In a healthcare ecosystem where data sharing has become the bet, the clarity to cut through the noise of data—and what drives our industry forward—is about activating meaningful data through open collaboration. Insights emerging at the moment of care and trend lines woven together over time have the power to enhance the clinician’s experience of care, resulting in greater operational efficiency (delivering the right care at the right time) and financial resilience (closing care throughout the care process) gap in ). For patients, this will create a more tailored and seamless care experience, with personalized and improved outcomes.

2. Clinical systems do not account for broader data input

Discussions around interoperability often start with building data pipelines between different EHRs — and that’s where it often ends. However, clinicians and care providers know firsthand that when patients take the time to be directly involved in their health, in addition to their annual physicals, it often happens in diagnostic labs, insurance systems, or their own Fitbit or Apple Watch. Other places outside the EHR.

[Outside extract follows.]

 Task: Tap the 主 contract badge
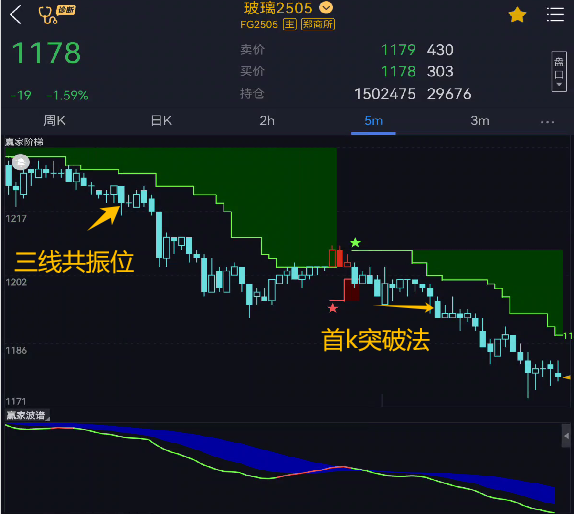pos(290,24)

When people identify themselves to friends, colleagues, relatives, they rarely say, i am a patient or I am a consumer. More often, they think, I am a parent. I am a partner. I am alone. If health organizations only collect information about patients if they see themselves as patients, medical services and outcomes will always be inherently limited.

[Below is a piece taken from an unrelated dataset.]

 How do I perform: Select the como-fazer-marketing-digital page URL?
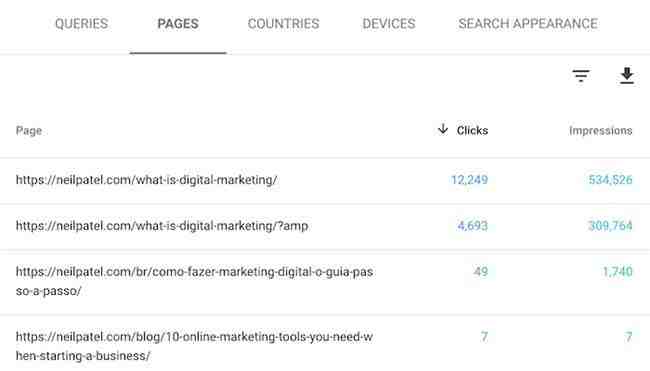[194, 281]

Interoperability is not a technical issue; if it were, healthcare would be solved by now. This is ultimately a matter of boundaries, and each entity across the entire care continuum has its own parameters of technical engagement that are only open to a few partner platforms — or not at all. The four walls of the clinic must be broken to provide truly person-centred care. Value-based care, social determinants of health, and other personalized care models and settings will be core components of building a comprehensive whole-person view.

3. Innovation is often technology first, clinicians second

Our industry’s heroic efforts to improve the quality of care and the patient experience through digital innovation have inadvertently created an environment where people serve technology, not the other way around. Clinicians are often placed in positions where they have to compromise the care they provide: invest in clinical techniques or interact with patients; prioritize the quality of results or the number of visits; document in the EHR after hours or focus on work-life balance, otherwise Valuable information may be lost.

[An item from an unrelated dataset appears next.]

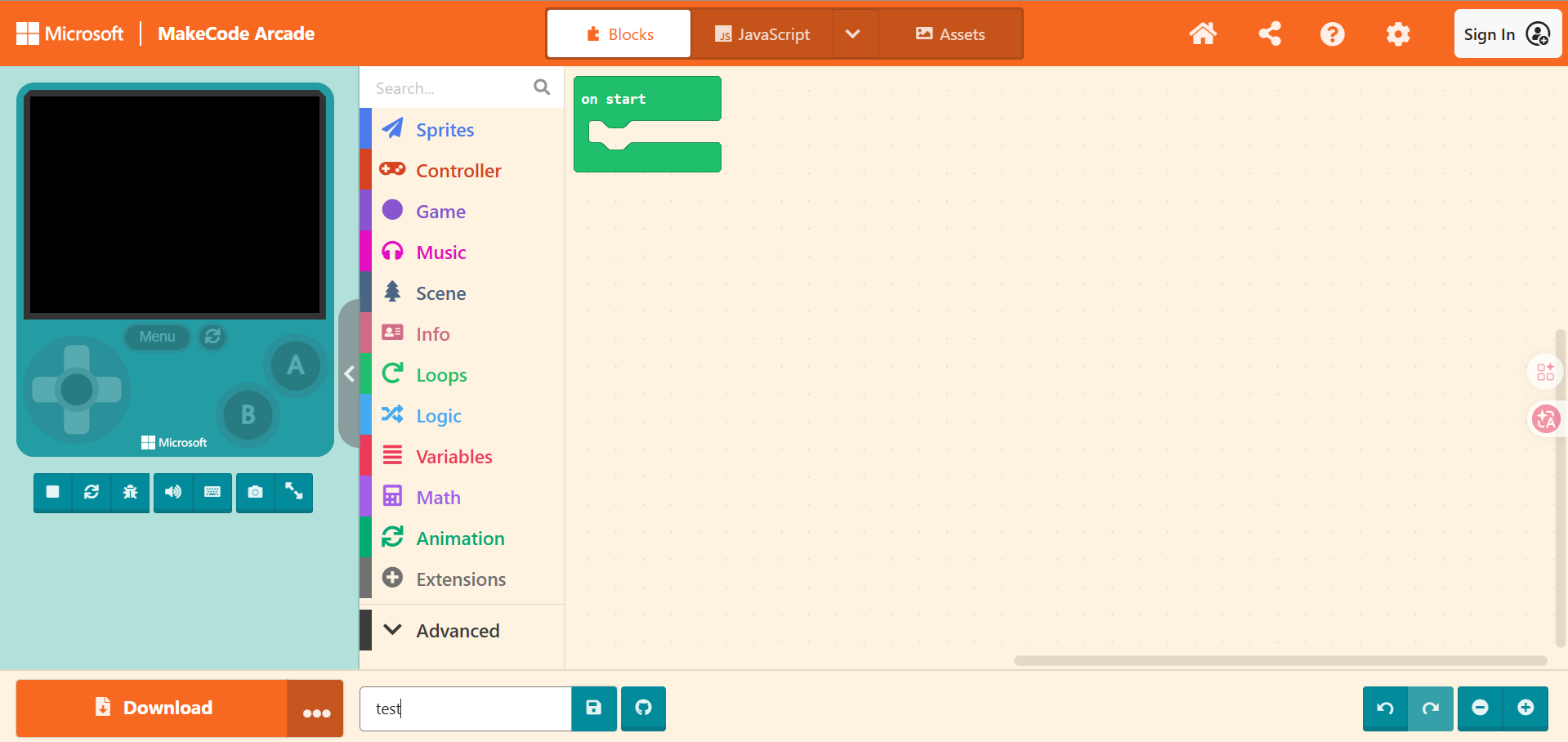
Task: Save the project with disk icon
Action: point(594,708)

Just as health organizations have collectively begun to view patients as consumers of healthcare outcomes, digital health innovators should begin to view clinicians as consumers of healthcare technology.Clinicians know best what they need, and therefore—as American surgeon Vivek Murthy recently highlighted in an article Consultation on healthcare burnout — Healthtech companies must design solutions that meet their needs.

A good starting point is to enable clinicians to use intelligent technologies, such as workflow creation tools, that can be customized to meet individual clinical needs while being standardized enough to meet operational requirements. Additionally, startups and digital innovators should recognize the strong feedback loop that prioritizes clinician leadership and early adopters to ensure the challenges we face in the industry are addressed from the inside out.

Gone are the days of trying a silver bullet solution. Radical collaboration—rather than disruptive innovation—is the key to freeing clinicians from the constraints of technology and enabling them to deliver care without compromise. By uniting responsible innovators and connected technologies in the healthcare ecosystem, I believe our collective healthcare industry can finally achieve true interoperability and begin to advance people-centred healthcare through meaningful transformation.